# PROBLEM DESCRIPTION
State how many lines of the data below contain the string "accomplish". Give only the number.
━━━━━ EXERCISE INPUT
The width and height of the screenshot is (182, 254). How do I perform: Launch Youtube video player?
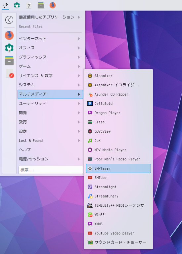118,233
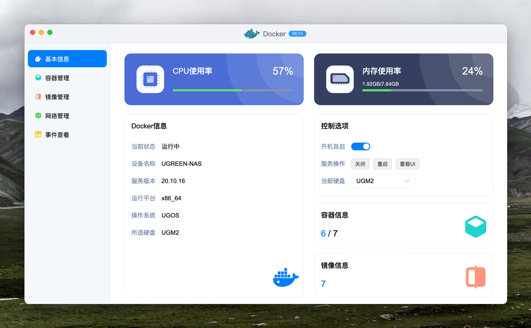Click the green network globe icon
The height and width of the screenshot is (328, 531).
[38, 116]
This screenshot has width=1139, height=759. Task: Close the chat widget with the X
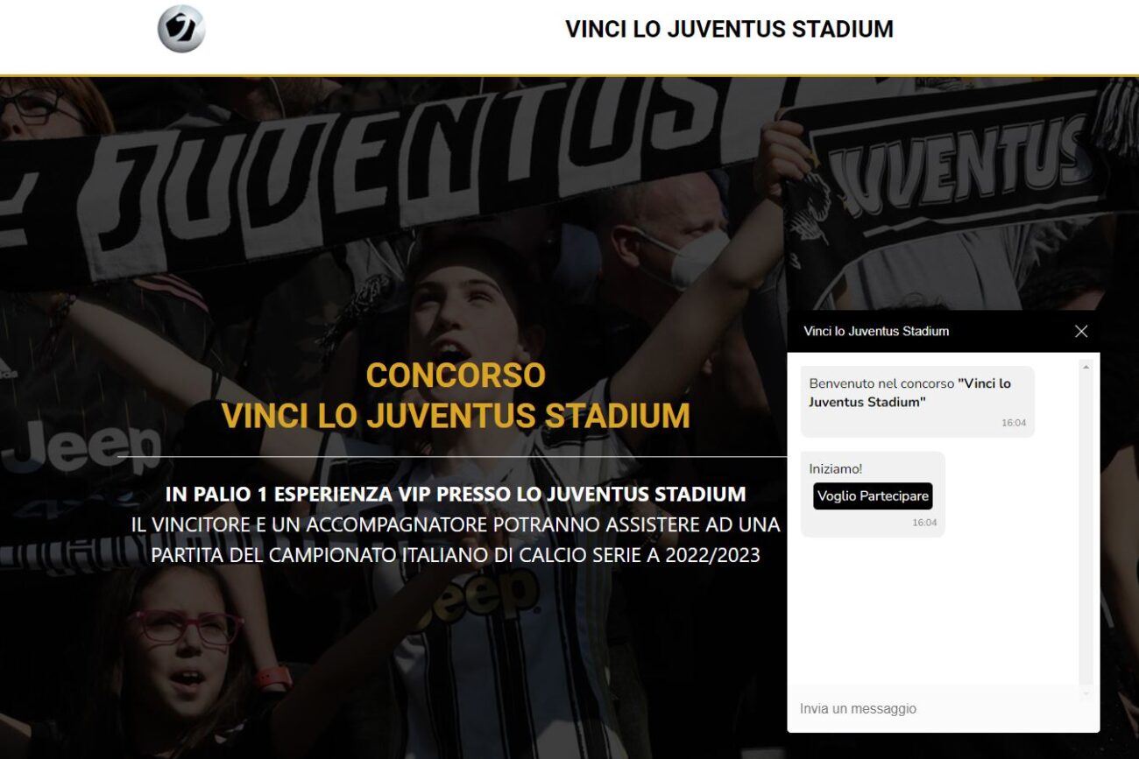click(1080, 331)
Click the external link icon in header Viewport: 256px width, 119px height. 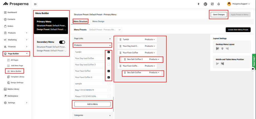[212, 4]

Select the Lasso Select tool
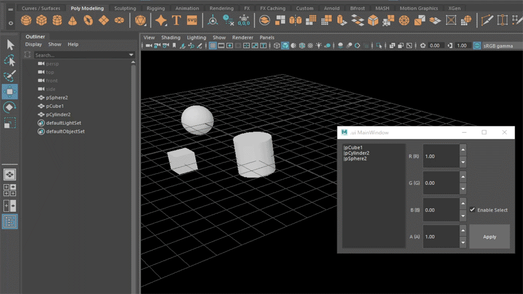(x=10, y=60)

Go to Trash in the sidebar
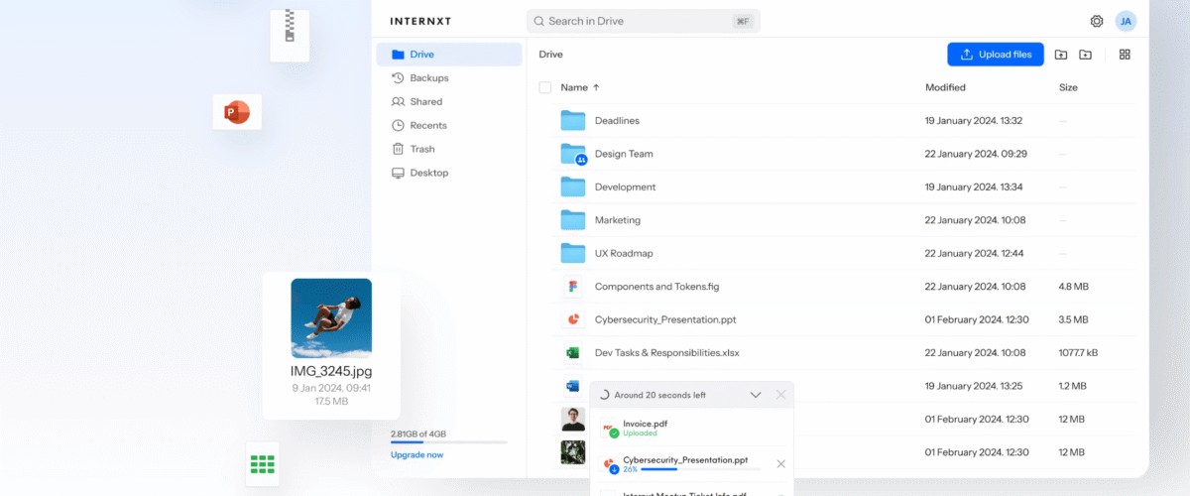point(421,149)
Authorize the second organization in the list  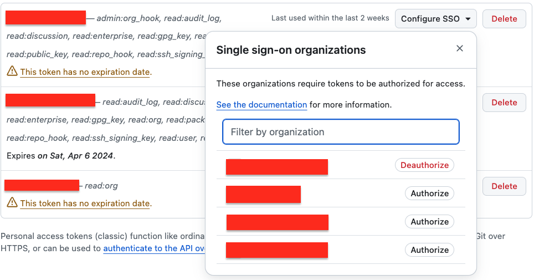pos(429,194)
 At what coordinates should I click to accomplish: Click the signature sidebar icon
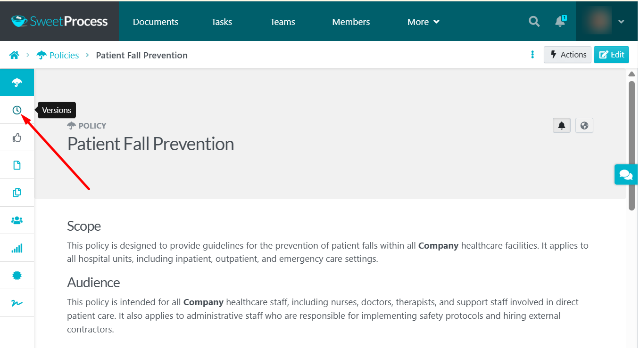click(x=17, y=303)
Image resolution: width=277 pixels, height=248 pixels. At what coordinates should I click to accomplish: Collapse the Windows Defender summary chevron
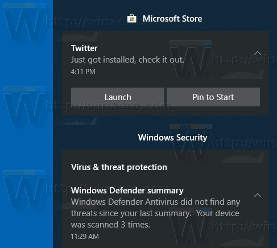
━━━━━━━━━━
# RESPONSE TO THE EXERCISE
2